In diesem Abschnitt werden einige der Probleme, die beim Booten mit GRUB auftreten können, sowie deren Lösungen behandelt. Einige der Probleme werden in den Artikeln in der Support-Datenbank unter http://portal.suse.de/sdb/en/index.html beschrieben. Sollte Ihr spezifisches Problem nicht in dieser Liste enthalten sein, empfehlen wir, in der Suchmaske der Support-Datenbank unter https://portal.suse.com/PM/page/search.pm nach den Stichworten GRUB, Booten und Bootloader zu suchen.
XFS lässt im Partitions-Bootblock keinen Platz für
stage1. Sie dürfen also als Speicherort des Bootloaders
keinesfalls eine XFS-Partition angeben. Um diesen Problem zu beheben, erstellen
Sie eine separate Bootpartition, die nicht mit XFS formatiert ist.
Obwohl technisch möglich, ist eine Kombination von GRUB mit JFS
problematisch. Erstellen Sie in solchen Fällen eine separate Bootpartition
(/boot) und formatieren Sie sie mit Ext2. Installieren Sie
anschließend GRUB auf dieser Partition.
GRUB überprüft die Geometrie der angeschlossenen Festplatten beim Booten des Systems. In seltenen Fällen macht das BIOS hier inkonsistente Angaben, sodass GRUB einen "GRUB Geom Error" meldet. Verwenden Sie in solchen Fällen LILO oder aktualisieren Sie ggf. das BIOS. Detaillierte Informationen zur Installation, Konfiguration und Wartung von LILO finden Sie in der Support-Datenbank unter dem Stichwort LILO.

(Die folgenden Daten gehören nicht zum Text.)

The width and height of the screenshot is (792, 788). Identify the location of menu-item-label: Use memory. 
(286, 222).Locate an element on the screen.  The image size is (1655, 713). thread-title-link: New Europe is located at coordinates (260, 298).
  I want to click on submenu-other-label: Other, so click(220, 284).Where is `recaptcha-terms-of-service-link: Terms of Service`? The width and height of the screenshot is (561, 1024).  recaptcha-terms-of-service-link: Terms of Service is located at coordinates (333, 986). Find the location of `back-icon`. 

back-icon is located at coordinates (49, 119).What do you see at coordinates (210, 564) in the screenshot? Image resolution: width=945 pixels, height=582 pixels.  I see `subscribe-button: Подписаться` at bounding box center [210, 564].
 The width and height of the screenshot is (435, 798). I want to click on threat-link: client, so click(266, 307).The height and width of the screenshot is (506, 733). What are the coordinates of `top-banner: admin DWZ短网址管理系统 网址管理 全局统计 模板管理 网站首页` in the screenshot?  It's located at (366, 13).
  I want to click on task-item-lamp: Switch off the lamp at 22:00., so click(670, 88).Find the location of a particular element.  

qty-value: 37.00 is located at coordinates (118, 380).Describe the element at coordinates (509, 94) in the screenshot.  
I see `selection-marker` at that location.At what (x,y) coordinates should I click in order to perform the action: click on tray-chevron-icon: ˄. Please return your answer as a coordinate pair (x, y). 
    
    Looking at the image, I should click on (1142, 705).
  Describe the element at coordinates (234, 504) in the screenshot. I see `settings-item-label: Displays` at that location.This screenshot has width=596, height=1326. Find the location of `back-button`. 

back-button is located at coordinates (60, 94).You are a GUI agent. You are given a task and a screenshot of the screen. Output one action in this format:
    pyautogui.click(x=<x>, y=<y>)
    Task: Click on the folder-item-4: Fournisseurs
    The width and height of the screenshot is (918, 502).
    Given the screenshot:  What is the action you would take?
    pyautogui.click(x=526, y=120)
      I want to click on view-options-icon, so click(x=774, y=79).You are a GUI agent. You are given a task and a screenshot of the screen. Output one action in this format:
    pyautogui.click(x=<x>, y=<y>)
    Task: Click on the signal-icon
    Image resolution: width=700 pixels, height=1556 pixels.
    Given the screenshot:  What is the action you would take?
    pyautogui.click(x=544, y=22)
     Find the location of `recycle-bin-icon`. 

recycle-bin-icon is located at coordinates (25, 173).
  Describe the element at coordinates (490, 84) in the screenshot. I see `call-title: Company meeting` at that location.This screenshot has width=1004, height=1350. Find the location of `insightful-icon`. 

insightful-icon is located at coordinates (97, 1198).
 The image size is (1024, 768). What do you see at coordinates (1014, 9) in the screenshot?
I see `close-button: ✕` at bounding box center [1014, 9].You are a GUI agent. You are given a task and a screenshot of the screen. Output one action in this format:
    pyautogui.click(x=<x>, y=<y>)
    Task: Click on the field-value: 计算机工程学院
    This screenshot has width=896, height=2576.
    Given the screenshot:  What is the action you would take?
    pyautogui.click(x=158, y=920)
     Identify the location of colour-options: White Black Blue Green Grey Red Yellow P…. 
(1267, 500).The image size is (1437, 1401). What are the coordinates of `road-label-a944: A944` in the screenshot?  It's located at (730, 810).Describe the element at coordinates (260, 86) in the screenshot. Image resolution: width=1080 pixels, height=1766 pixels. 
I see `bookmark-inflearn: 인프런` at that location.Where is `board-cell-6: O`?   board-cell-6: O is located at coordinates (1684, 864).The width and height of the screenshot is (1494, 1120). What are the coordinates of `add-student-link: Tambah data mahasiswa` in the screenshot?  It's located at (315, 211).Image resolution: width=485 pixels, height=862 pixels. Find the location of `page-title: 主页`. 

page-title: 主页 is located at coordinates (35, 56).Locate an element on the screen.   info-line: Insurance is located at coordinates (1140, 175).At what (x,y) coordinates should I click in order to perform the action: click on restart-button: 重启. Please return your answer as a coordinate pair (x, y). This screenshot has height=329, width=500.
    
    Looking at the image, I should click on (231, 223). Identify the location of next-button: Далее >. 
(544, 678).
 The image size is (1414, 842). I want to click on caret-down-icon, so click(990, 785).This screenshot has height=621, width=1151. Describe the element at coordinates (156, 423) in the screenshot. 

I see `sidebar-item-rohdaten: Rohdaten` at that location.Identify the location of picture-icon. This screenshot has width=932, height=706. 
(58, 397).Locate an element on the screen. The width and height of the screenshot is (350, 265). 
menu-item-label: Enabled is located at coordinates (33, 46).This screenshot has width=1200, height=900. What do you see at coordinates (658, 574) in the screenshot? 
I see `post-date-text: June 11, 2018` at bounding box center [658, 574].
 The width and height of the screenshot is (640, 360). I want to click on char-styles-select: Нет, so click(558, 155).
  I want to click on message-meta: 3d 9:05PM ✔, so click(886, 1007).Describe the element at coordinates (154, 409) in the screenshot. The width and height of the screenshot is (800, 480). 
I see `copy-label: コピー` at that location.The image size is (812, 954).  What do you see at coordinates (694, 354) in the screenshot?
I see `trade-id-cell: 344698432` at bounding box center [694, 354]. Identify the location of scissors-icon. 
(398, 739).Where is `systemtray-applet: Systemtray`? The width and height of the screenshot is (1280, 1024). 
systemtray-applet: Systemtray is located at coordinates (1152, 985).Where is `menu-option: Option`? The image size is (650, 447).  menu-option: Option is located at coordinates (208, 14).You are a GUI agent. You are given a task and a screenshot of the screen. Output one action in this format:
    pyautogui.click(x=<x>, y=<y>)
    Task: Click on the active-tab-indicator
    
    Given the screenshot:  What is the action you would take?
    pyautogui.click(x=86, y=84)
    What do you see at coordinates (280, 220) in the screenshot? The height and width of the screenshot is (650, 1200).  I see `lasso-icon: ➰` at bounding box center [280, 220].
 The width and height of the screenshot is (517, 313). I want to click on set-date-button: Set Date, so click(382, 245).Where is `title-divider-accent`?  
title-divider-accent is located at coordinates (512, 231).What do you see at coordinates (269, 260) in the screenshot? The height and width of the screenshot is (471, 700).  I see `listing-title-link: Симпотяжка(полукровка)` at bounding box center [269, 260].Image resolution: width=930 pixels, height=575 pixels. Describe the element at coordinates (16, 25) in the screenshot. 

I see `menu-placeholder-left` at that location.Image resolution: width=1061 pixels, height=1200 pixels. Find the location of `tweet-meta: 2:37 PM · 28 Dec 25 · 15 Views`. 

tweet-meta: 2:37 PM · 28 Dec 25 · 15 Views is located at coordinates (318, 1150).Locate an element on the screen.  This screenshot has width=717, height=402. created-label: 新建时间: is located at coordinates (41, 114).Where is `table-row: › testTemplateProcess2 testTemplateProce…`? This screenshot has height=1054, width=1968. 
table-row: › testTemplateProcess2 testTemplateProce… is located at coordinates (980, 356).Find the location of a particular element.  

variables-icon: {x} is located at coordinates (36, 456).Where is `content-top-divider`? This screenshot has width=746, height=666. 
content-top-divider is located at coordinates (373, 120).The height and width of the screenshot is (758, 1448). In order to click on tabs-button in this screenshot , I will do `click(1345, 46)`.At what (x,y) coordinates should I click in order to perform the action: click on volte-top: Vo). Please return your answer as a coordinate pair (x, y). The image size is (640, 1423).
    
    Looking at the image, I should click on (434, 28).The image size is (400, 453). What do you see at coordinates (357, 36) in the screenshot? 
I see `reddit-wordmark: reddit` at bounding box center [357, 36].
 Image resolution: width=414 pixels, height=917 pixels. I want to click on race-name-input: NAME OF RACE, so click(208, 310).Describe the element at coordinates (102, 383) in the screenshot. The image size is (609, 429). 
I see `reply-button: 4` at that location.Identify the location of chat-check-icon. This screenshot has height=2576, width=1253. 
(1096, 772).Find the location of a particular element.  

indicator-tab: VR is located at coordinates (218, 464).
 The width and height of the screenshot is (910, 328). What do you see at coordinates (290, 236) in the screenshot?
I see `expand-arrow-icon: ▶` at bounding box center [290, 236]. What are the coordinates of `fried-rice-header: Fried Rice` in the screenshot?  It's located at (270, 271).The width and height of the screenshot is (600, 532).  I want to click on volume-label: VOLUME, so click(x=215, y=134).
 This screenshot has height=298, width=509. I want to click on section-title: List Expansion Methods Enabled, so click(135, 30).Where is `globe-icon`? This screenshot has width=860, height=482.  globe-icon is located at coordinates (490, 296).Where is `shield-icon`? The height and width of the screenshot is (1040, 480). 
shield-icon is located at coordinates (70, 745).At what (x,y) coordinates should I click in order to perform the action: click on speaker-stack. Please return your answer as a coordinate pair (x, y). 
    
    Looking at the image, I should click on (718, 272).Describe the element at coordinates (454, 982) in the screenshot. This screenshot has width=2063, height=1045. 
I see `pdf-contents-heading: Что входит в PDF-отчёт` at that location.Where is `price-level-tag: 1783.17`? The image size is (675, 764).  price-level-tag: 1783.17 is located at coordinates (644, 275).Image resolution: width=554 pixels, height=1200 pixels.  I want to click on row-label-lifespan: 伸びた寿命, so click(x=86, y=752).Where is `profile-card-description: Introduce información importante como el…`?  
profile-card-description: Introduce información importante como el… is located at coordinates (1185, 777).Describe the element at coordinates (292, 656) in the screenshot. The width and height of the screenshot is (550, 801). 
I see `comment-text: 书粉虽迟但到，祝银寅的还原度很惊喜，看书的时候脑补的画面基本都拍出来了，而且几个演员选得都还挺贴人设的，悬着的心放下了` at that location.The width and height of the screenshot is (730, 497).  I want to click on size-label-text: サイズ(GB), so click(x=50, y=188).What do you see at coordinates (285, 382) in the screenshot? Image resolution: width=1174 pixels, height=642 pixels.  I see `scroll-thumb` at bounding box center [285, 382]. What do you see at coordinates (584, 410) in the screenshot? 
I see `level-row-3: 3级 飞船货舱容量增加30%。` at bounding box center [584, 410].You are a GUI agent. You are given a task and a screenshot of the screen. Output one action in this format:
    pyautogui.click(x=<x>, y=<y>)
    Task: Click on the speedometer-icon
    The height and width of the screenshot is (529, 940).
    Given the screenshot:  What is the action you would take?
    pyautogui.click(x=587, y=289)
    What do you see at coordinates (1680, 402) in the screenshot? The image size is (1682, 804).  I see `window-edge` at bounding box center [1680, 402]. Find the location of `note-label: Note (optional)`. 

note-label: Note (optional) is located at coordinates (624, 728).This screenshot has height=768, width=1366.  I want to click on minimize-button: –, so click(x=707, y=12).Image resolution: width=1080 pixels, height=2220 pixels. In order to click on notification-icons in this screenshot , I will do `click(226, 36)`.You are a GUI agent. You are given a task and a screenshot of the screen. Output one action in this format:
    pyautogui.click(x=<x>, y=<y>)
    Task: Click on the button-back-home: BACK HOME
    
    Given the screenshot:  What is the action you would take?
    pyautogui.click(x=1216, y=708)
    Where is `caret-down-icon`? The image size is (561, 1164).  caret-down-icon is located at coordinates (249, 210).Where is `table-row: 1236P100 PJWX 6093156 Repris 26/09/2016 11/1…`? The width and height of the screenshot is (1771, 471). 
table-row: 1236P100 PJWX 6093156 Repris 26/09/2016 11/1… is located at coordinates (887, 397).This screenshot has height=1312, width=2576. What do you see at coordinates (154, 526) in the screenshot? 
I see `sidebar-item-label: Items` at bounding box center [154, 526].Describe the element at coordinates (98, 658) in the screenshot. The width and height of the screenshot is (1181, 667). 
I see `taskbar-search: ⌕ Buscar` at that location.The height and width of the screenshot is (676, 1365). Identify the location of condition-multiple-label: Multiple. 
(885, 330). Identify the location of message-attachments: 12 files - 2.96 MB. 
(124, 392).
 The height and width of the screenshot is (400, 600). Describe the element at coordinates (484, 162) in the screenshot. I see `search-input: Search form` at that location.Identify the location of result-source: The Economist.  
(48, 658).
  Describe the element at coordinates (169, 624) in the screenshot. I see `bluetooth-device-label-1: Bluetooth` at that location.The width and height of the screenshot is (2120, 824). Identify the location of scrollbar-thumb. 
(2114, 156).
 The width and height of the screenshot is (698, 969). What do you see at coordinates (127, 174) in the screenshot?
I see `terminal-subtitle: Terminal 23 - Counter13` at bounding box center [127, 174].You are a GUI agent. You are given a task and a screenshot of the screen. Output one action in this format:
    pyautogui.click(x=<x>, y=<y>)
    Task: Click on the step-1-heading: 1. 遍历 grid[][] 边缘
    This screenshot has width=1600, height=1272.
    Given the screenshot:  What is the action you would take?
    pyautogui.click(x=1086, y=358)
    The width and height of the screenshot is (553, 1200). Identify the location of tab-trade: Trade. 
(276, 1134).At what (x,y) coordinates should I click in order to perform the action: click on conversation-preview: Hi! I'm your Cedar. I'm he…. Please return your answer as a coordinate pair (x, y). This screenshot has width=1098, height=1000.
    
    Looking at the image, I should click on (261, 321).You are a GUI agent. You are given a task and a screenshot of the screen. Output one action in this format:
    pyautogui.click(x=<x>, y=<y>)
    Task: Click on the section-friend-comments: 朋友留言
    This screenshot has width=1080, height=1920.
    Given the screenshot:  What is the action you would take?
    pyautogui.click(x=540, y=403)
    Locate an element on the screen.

GRUB gibt diese Fehlermeldung auch in solchen Fällen aus, wenn Linux auf einer zusätzlichen Festplatte im System installiert wurde, diese aber nicht im BIOS registriert wurde. Der erste Teil des Bootloaders stage1 wird korrekt gefunden und geladen, jedoch die zweite Stufe stage2 nicht. Dieses Problem können Sie umgehen, indem Sie die neue Festplatte unverzüglich im BIOS registrieren.
Es kann vorkommen, dass YaST während der Installation die Bootreihenfolge
der Festplatten falsch ermittelt hat (und Sie es nicht korrigiert haben). So
nimmt GRUB beispielsweise /dev/hda als
hd0 und /dev/sda als
hd1 an, wobei aber im BIOS die umgekehrte Reihenfolge (SCSI
vor IDE) angegeben ist.
Korrigieren Sie in solchen Fällen mithilfe der GRUB-Befehlszeile beim
Booten die verwendeten Festplatten. Bearbeiten Sie im gebooteten System die
Datei device.map, um die neue Zuordnung dauerhaft
festzulegen. Anschließend überprüfen Sie die GRUB-Gerätenamen in den
Dateien/boot/grub/menu.lst und
/boot/grub/device.map und installieren Sie den Bootloader
mit dem folgenden Befehl neu:
grub --batch < /etc/grub.conf
Einige Betriebssysteme, z. B. Windows, können nur von der ersten Festplatte gebootet werden. Wenn ein solches Betriebssystem auf einer anderen als der ersten Festplatte installiert ist, können Sie für den entsprechenden Menüeintrag einen logischen Tausch veranlassen.
... title windows map (hd0) (hd1) map (hd1) (hd0) chainloader(hd1,0)+1 ...
In diesem Beispiel soll Windows von der zweiten Festplatte gestartet
werden. Dazu wird die logische Reihenfolge der Festplatten mit
map getauscht. Die Logik innerhalb der GRUB-Menüdatei ändert
sich dadurch jedoch nicht. Daher müssen Sie bei chainloader
nach wie vor die zweite Festplatte angeben.